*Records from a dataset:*
########

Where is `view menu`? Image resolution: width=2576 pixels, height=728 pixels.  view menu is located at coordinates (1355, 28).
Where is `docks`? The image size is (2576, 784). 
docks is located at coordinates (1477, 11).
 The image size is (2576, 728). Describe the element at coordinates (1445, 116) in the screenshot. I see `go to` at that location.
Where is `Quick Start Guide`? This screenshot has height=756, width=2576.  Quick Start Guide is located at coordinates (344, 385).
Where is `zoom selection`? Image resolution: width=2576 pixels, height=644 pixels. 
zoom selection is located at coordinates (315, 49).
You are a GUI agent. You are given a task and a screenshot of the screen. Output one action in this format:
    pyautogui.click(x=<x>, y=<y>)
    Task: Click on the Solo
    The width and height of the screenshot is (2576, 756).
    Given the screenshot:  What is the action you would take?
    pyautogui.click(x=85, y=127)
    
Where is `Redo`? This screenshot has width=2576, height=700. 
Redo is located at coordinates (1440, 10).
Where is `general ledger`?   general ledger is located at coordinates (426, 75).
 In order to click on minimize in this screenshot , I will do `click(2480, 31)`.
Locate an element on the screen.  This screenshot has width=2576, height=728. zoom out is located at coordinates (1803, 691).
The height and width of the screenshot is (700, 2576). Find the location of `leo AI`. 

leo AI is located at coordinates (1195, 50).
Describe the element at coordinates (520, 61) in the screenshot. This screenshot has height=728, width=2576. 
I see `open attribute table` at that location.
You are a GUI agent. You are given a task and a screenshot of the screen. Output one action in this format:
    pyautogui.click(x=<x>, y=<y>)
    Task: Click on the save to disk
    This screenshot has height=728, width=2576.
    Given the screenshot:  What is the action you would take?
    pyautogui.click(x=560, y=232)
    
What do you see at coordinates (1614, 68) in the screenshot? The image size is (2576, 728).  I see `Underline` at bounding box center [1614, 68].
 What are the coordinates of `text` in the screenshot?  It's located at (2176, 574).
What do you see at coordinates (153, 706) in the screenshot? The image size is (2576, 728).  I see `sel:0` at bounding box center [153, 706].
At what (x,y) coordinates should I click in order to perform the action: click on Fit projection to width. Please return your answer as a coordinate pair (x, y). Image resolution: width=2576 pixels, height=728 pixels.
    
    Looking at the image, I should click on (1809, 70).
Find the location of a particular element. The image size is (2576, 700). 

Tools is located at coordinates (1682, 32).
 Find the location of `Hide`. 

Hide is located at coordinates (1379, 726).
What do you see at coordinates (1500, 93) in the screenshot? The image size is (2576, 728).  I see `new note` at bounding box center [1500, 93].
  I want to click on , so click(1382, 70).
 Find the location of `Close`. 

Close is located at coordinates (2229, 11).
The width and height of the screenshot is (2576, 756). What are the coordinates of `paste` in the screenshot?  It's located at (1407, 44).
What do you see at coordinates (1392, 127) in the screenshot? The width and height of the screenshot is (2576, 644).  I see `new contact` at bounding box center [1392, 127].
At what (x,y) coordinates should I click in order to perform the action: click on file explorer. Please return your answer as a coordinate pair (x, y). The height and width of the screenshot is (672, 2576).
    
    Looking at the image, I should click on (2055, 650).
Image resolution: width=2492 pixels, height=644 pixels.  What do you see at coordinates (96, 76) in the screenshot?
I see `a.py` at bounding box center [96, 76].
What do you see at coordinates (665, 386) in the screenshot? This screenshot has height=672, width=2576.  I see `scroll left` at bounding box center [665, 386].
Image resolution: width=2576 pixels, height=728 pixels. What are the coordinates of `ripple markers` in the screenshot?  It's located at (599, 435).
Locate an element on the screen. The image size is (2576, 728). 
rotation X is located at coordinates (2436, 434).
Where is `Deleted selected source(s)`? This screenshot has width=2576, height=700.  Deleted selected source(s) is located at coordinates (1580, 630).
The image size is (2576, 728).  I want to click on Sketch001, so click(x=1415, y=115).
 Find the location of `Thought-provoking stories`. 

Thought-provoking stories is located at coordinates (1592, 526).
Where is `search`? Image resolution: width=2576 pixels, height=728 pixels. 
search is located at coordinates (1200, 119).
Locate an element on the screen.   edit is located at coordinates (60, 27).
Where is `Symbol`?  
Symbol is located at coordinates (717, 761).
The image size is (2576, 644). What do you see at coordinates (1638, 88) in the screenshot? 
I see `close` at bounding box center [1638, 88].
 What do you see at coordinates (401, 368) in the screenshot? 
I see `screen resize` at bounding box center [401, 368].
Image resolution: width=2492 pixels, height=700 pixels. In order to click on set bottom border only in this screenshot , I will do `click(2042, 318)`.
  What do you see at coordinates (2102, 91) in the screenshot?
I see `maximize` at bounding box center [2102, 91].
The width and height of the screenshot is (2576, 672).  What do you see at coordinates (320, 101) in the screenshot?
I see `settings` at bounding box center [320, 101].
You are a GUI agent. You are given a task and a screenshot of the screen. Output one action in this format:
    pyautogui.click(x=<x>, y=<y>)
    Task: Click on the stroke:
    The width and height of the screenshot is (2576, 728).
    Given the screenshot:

########

*Exercise details:*
Please display, copied in full, every line of the records above that contains the word "docks".

*Solved problem:*
Where is `docks`? The image size is (2576, 784). 
docks is located at coordinates (1477, 11).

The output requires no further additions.